* _Work instructions_
Beginning with the line that holds "Where should I" and ending with the last line below, please copy every line exactly, add nothing, and leave out the pictures.

### Supplied data

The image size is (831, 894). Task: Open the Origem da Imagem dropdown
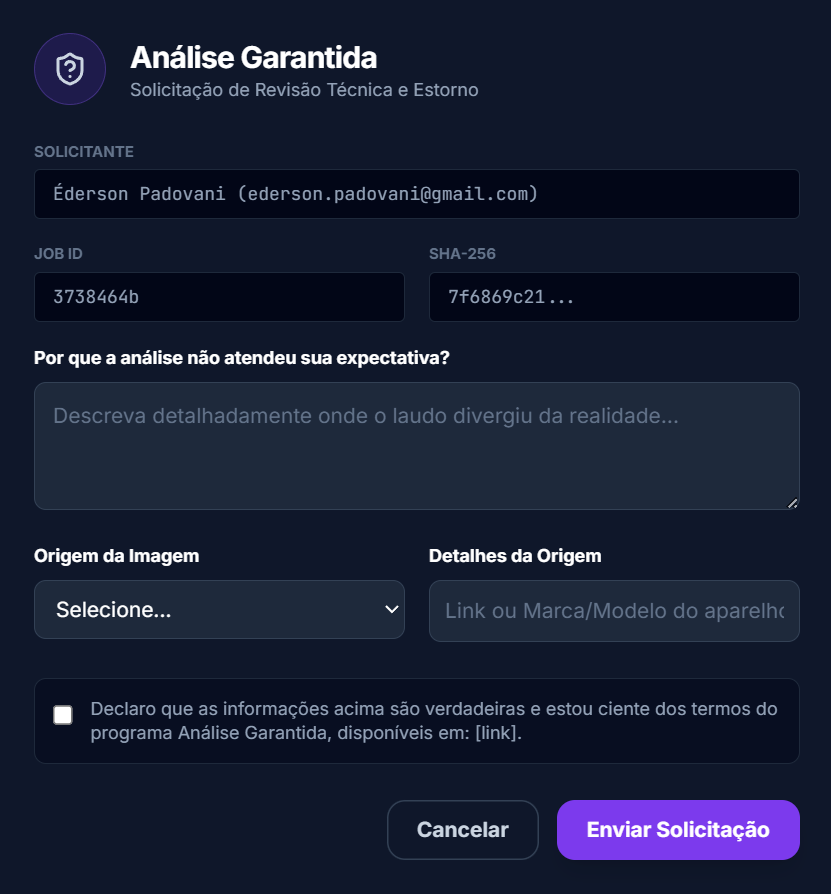click(x=219, y=610)
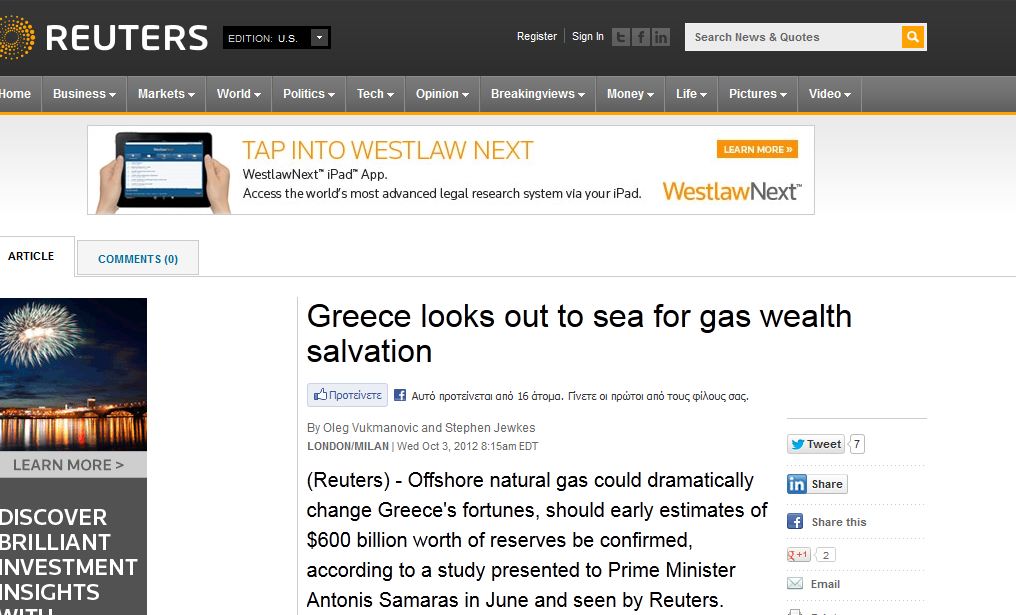Open the Facebook icon in header
Viewport: 1016px width, 615px height.
[x=640, y=37]

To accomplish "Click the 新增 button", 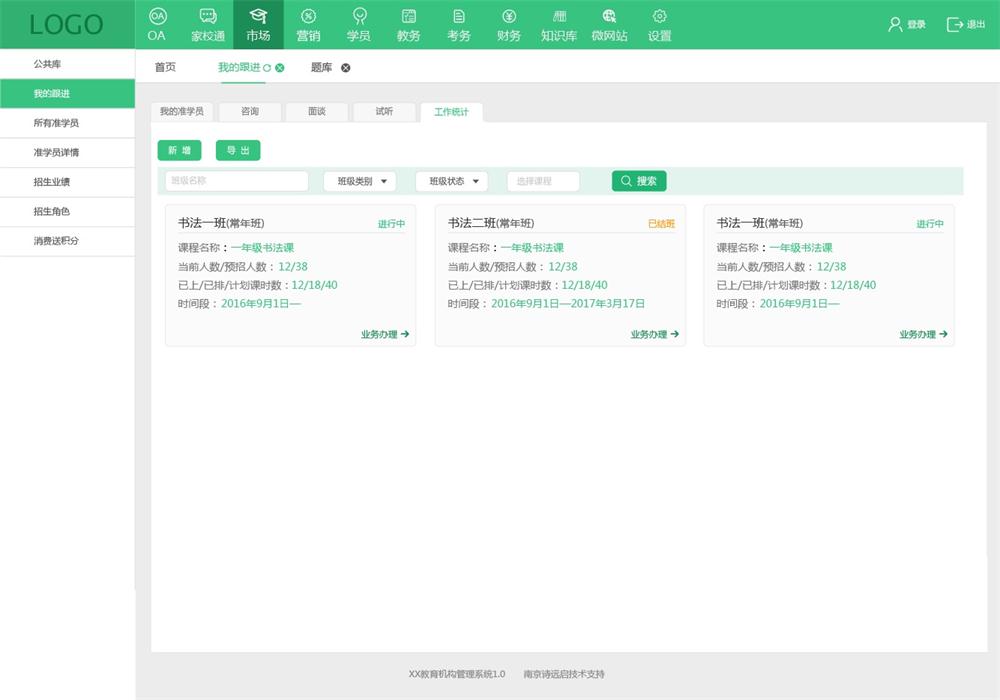I will [179, 150].
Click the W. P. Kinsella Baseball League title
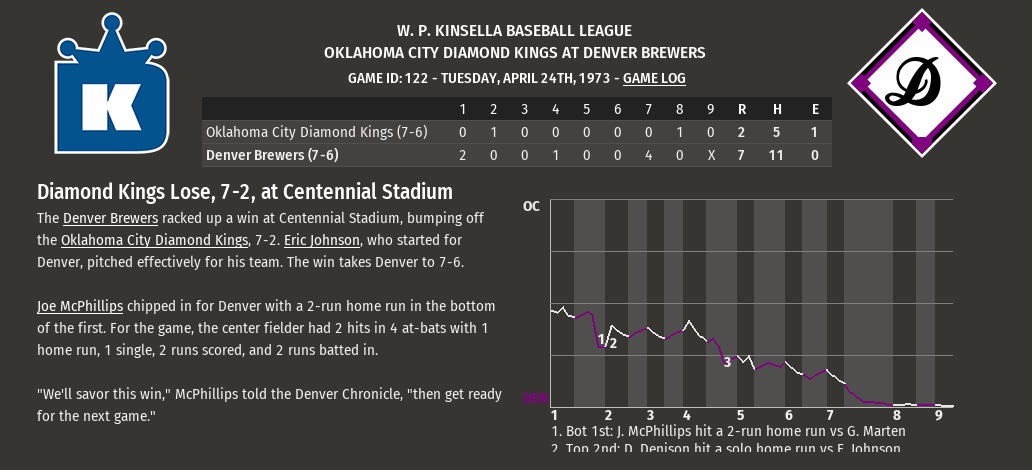 point(514,32)
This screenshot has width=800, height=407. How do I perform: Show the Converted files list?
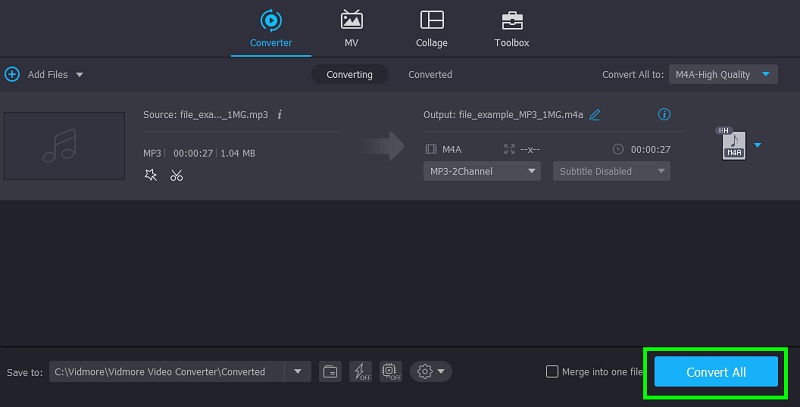[x=430, y=74]
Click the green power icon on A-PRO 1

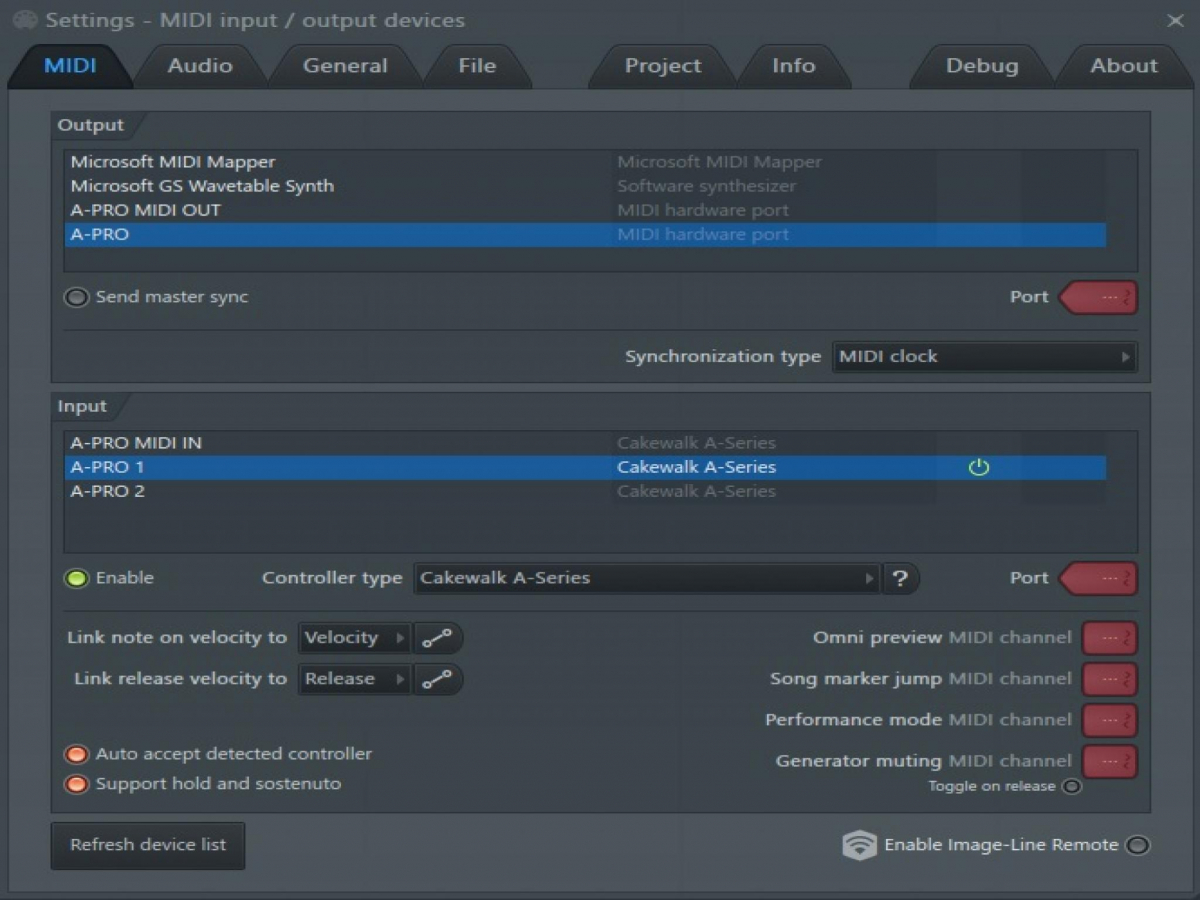click(978, 467)
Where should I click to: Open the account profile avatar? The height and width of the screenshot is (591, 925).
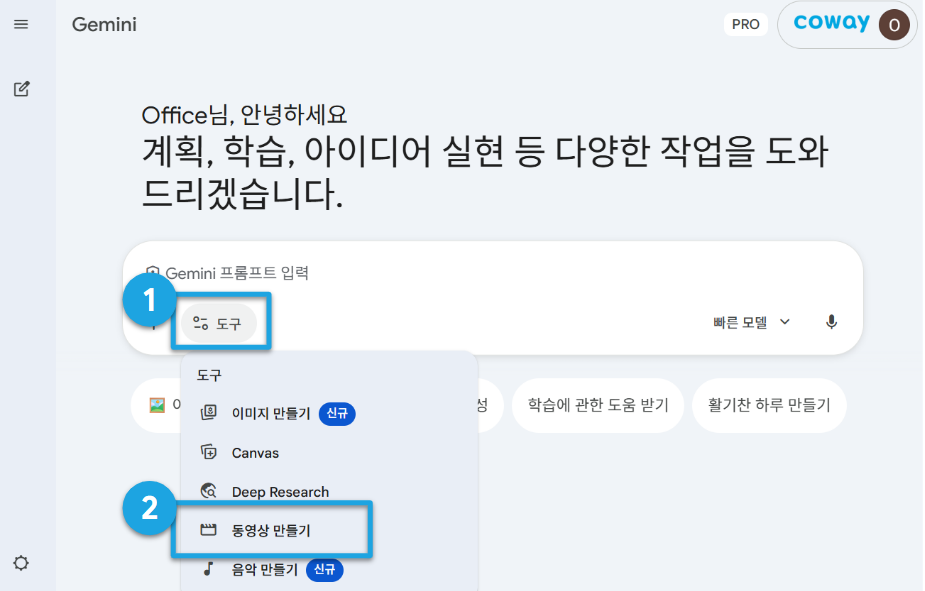(894, 25)
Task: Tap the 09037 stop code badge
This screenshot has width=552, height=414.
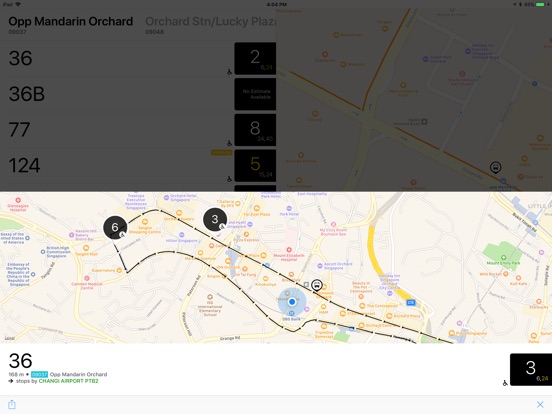Action: click(39, 374)
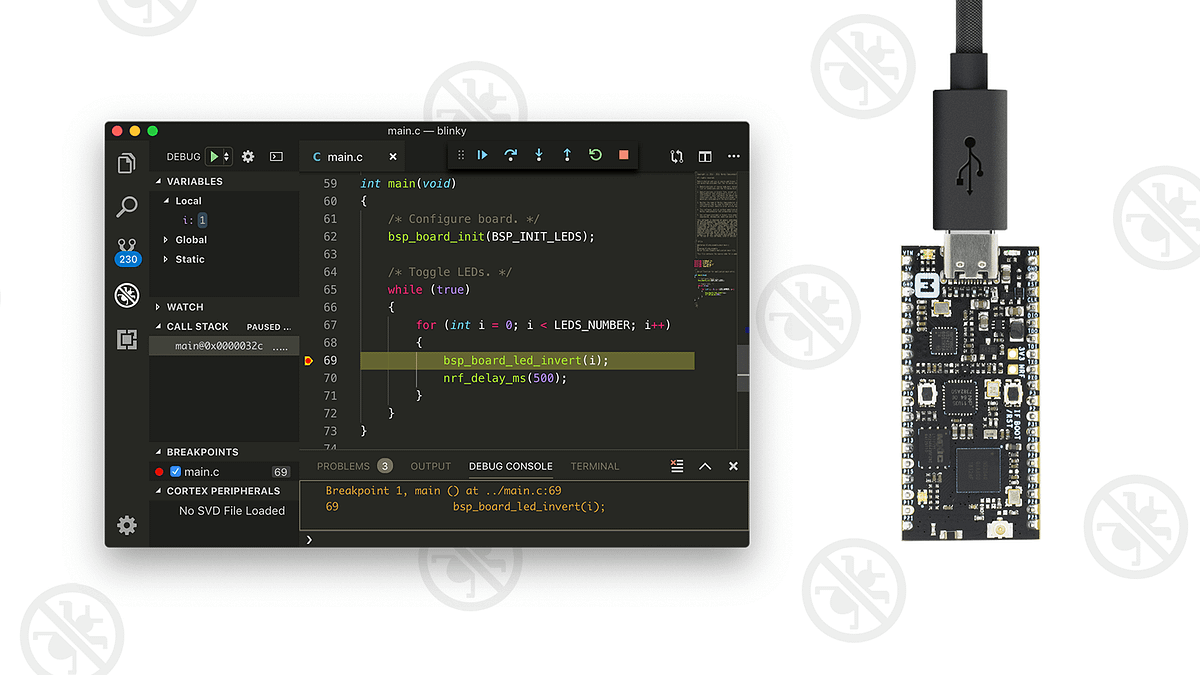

######

* _Answer section_
Where should I click to: Open the account profile avatar? The height and width of the screenshot is (591, 925).
(894, 25)
Task: Tap the 09037 stop code badge
This screenshot has width=552, height=414.
Action: click(39, 374)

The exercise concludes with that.